»»

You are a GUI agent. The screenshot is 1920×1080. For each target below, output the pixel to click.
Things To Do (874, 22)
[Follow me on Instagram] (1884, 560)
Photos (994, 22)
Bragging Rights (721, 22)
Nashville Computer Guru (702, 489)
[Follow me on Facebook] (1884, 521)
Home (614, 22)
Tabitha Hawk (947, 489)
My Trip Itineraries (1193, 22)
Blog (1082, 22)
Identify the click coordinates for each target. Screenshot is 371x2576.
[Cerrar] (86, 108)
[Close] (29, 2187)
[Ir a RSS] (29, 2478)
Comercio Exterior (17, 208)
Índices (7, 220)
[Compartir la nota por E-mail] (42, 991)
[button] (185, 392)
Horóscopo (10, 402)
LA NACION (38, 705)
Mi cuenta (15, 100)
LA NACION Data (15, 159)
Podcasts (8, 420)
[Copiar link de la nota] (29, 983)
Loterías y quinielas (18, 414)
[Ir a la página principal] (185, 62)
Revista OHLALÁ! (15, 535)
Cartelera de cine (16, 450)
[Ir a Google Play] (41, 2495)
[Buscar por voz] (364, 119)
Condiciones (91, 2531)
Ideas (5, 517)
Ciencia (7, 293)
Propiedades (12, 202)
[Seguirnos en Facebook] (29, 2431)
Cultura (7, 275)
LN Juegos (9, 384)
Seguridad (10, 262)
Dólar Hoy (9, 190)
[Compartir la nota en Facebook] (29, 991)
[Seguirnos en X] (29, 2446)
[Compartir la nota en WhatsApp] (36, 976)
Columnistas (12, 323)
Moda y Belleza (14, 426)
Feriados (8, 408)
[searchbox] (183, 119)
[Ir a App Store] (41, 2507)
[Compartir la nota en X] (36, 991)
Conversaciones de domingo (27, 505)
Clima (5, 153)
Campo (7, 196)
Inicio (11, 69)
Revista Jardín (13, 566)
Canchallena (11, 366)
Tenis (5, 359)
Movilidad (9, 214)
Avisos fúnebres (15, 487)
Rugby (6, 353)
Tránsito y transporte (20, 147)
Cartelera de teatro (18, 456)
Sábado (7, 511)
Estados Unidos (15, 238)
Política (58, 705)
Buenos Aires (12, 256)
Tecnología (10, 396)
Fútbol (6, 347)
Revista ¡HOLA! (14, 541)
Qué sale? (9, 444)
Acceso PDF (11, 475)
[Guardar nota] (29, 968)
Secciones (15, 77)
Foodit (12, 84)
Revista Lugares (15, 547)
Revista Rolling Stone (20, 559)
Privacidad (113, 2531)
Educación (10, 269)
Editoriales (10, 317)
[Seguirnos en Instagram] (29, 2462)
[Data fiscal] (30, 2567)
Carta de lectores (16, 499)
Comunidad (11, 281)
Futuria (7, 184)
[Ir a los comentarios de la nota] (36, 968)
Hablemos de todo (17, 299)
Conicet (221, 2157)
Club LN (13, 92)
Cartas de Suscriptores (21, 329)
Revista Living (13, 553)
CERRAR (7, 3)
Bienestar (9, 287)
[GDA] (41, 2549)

««

Exercise objective: Please retype the records above starting with the line that contains "Revista OHLALÁ! (15, 535)" and stopping after the last line, changing nothing.

Exercise response:
Revista OHLALÁ! (15, 535)
Cartelera de cine (16, 450)
[Ir a Google Play] (41, 2495)
[Buscar por voz] (364, 119)
Condiciones (91, 2531)
Ideas (5, 517)
Ciencia (7, 293)
Propiedades (12, 202)
[Seguirnos en Facebook] (29, 2431)
Cultura (7, 275)
LN Juegos (9, 384)
Seguridad (10, 262)
Dólar Hoy (9, 190)
[Compartir la nota en Facebook] (29, 991)
[Seguirnos en X] (29, 2446)
[Compartir la nota en WhatsApp] (36, 976)
Columnistas (12, 323)
Moda y Belleza (14, 426)
Feriados (8, 408)
[searchbox] (183, 119)
[Ir a App Store] (41, 2507)
[Compartir la nota en X] (36, 991)
Conversaciones de domingo (27, 505)
Clima (5, 153)
Campo (7, 196)
Inicio (11, 69)
Revista Jardín (13, 566)
Canchallena (11, 366)
Tenis (5, 359)
Movilidad (9, 214)
Avisos fúnebres (15, 487)
Rugby (6, 353)
Tránsito y transporte (20, 147)
Cartelera de teatro (18, 456)
Sábado (7, 511)
Estados Unidos (15, 238)
Política (58, 705)
Buenos Aires (12, 256)
Tecnología (10, 396)
Fútbol (6, 347)
Revista ¡HOLA! (14, 541)
Qué sale? (9, 444)
Acceso PDF (11, 475)
[Guardar nota] (29, 968)
Secciones (15, 77)
Foodit (12, 84)
Revista Lugares (15, 547)
Revista Rolling Stone (20, 559)
Privacidad (113, 2531)
Educación (10, 269)
Editoriales (10, 317)
[Seguirnos en Instagram] (29, 2462)
[Data fiscal] (30, 2567)
Carta de lectores (16, 499)
Comunidad (11, 281)
Futuria (7, 184)
[Ir a los comentarios de la nota] (36, 968)
Hablemos de todo (17, 299)
Conicet (221, 2157)
Club LN (13, 92)
Cartas de Suscriptores (21, 329)
Revista Living (13, 553)
CERRAR (7, 3)
Bienestar (9, 287)
[GDA] (41, 2549)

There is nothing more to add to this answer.